_What you should do_
Please tally the lines in the items below that contain the string "filter", with uppercase and lowercase treated as different, and reply with the number alone.

┏━━

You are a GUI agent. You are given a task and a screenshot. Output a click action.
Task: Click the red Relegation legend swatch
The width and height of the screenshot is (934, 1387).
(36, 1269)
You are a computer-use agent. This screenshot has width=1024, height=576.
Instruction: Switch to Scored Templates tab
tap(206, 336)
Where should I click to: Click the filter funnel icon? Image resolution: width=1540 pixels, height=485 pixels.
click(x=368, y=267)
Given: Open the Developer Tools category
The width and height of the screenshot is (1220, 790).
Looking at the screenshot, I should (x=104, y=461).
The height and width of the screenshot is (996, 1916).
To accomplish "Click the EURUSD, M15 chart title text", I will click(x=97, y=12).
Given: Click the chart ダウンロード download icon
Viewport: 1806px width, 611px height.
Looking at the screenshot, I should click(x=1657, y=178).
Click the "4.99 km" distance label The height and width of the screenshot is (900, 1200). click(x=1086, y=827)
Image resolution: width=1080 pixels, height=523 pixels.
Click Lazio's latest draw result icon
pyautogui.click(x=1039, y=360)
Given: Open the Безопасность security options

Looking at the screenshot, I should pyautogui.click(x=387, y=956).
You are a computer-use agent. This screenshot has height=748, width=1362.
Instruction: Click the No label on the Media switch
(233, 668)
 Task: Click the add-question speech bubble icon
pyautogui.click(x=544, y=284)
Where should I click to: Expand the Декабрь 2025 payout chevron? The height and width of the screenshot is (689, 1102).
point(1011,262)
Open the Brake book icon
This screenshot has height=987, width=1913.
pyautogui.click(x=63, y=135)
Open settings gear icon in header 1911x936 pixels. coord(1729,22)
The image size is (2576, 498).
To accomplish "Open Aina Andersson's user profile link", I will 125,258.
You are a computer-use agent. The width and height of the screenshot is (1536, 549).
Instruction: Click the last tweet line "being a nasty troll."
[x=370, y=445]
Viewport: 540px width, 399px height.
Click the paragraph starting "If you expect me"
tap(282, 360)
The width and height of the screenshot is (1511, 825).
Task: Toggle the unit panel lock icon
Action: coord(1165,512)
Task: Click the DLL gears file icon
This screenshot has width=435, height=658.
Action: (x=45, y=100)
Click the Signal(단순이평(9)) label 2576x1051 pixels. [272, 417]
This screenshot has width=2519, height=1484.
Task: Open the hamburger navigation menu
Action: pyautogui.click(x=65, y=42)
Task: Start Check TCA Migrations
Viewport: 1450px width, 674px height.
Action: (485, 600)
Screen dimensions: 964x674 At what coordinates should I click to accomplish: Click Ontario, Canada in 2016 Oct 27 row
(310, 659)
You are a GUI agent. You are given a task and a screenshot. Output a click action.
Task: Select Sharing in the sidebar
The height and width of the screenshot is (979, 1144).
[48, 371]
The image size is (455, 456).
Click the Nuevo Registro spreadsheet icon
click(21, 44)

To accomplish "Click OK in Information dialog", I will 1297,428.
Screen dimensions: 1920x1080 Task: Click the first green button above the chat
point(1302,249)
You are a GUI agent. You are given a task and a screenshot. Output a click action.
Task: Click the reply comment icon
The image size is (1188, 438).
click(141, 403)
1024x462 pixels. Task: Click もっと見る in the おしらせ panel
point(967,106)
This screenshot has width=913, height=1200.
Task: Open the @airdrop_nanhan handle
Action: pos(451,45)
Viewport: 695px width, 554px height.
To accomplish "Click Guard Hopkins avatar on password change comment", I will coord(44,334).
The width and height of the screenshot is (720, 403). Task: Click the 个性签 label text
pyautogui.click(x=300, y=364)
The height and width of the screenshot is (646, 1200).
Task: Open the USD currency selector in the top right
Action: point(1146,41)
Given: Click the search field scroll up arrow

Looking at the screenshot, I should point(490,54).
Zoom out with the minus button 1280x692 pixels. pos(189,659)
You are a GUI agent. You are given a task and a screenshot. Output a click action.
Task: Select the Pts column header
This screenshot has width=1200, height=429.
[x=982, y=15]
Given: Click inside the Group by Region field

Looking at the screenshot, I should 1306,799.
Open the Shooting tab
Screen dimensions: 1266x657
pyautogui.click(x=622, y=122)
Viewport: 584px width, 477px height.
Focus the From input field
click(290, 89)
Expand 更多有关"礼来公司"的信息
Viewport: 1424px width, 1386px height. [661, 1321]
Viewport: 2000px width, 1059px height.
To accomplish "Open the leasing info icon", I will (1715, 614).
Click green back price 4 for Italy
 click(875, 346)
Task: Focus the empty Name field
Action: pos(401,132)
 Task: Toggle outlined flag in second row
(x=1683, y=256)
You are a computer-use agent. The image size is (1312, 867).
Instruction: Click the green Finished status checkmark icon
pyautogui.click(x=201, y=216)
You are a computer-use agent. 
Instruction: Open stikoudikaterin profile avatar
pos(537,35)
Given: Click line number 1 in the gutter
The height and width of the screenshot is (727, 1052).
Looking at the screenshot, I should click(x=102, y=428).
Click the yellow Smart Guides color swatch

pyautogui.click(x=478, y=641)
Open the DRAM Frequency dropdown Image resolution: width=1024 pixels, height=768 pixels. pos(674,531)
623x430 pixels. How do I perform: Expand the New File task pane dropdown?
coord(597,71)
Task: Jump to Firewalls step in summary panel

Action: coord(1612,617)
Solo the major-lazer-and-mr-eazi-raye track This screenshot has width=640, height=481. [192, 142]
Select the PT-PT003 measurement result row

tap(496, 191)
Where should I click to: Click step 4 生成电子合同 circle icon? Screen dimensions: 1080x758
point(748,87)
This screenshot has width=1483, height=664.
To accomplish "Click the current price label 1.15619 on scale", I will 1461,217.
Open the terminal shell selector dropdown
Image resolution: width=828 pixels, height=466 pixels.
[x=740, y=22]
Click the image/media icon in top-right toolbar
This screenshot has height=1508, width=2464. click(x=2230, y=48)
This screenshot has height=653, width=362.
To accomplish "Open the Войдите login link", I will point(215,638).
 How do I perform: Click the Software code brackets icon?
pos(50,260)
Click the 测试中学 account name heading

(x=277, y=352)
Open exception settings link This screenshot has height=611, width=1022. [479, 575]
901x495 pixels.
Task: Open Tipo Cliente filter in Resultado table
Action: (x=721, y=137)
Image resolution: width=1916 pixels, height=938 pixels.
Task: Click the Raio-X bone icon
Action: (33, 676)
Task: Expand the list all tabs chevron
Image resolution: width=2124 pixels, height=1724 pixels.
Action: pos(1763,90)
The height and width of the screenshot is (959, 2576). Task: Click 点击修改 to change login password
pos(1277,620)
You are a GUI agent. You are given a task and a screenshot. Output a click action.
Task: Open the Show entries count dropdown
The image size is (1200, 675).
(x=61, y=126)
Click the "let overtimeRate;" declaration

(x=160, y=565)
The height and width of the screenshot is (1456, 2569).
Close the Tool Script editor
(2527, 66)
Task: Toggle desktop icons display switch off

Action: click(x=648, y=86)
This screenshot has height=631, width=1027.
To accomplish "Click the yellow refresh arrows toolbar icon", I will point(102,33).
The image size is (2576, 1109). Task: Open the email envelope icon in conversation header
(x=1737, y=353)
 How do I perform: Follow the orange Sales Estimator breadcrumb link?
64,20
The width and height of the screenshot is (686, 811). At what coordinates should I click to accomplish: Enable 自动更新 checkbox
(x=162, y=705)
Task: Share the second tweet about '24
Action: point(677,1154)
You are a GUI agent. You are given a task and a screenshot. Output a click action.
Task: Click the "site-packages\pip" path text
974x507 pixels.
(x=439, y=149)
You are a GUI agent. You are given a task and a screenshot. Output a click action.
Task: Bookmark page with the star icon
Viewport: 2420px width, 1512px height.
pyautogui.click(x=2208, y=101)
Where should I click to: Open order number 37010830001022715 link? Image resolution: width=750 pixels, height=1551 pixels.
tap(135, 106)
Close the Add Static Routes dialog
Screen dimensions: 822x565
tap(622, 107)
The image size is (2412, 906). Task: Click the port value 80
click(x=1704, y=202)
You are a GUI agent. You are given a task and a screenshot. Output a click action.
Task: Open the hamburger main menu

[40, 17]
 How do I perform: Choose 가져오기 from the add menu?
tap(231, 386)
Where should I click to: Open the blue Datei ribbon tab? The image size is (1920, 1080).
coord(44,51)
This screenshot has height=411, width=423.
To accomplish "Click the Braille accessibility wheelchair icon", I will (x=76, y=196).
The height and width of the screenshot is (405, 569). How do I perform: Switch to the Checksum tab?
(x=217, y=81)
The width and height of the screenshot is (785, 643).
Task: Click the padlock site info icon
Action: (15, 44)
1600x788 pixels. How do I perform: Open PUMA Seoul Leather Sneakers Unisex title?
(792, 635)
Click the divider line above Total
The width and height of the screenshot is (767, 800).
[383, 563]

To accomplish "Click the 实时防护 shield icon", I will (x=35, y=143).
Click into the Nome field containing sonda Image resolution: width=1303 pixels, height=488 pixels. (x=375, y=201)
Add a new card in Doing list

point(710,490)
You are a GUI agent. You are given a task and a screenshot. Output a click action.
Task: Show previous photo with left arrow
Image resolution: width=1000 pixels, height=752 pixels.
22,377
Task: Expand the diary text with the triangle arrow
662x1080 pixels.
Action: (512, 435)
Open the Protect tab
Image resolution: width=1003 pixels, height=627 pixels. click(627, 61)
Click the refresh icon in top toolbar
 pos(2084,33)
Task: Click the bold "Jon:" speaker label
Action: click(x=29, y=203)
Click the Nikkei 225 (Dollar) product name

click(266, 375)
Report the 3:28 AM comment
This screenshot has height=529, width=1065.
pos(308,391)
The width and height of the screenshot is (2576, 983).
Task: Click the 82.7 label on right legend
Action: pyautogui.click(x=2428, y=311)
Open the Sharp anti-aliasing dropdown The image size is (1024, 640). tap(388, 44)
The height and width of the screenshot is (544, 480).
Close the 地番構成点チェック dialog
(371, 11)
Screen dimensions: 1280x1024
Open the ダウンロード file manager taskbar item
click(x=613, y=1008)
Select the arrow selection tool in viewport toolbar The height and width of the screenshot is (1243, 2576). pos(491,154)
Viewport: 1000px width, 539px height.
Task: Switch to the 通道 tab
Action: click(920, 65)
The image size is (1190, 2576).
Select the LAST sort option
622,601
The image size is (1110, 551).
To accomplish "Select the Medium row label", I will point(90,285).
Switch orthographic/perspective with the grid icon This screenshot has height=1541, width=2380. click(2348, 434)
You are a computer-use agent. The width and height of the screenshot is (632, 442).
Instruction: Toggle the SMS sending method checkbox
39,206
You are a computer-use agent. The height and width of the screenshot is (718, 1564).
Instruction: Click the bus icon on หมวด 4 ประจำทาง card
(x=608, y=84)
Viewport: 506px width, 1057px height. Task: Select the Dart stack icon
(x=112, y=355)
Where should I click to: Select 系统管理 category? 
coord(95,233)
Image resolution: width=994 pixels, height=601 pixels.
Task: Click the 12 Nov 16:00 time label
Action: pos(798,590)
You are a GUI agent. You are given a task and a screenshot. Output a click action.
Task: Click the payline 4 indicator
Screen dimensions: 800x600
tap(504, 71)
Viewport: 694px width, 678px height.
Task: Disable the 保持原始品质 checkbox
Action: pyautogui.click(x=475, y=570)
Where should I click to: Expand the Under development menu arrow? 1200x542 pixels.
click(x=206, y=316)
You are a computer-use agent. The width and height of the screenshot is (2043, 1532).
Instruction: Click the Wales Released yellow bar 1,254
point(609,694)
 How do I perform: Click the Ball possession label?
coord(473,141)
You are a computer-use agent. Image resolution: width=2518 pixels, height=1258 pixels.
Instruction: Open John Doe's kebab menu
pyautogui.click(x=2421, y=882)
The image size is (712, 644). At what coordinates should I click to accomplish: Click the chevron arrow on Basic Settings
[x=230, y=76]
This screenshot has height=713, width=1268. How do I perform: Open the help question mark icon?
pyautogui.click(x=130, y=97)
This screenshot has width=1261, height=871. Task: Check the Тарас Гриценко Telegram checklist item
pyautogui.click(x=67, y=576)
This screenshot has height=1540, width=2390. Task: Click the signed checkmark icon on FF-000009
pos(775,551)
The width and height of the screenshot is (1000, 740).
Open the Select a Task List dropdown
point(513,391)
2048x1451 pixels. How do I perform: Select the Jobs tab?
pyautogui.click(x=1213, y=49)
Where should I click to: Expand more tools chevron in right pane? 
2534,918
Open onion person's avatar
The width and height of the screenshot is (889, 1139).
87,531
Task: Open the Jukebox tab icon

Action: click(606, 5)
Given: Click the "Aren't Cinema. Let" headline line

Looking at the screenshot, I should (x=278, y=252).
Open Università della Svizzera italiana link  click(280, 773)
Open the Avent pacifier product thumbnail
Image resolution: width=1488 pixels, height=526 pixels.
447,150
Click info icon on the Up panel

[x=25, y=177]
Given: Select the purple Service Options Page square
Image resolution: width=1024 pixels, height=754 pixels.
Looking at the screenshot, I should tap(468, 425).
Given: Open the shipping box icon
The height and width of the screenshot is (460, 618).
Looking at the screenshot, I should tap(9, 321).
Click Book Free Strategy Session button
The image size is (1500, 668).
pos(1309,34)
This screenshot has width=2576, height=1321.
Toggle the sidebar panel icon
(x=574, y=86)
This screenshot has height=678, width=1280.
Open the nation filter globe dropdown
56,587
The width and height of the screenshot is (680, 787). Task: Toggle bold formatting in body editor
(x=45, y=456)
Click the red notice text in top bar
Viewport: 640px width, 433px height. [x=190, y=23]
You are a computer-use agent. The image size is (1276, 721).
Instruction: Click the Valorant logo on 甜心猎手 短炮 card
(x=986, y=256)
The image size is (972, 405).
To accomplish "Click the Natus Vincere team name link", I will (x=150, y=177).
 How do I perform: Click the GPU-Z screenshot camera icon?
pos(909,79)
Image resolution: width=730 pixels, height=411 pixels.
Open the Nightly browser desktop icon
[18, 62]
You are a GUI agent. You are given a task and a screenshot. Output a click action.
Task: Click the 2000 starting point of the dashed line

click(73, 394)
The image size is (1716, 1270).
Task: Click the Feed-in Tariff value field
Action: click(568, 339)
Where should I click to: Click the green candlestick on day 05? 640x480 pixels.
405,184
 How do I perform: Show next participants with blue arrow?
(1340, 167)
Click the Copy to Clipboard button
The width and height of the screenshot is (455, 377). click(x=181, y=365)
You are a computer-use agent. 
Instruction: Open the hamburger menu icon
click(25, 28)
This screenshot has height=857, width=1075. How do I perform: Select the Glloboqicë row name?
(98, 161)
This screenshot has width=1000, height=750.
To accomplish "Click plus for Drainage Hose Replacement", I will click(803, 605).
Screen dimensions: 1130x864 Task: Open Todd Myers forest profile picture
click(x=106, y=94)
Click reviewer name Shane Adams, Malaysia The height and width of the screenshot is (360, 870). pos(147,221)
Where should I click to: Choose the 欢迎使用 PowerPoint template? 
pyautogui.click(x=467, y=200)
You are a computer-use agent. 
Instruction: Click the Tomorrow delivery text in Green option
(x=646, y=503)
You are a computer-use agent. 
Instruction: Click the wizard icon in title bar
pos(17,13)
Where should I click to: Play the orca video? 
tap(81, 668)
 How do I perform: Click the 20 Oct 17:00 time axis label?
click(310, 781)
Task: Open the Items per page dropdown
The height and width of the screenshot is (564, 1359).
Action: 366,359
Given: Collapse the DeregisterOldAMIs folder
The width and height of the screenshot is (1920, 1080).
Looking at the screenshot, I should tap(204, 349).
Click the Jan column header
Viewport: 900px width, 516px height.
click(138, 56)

┗━━

_Written answer_
3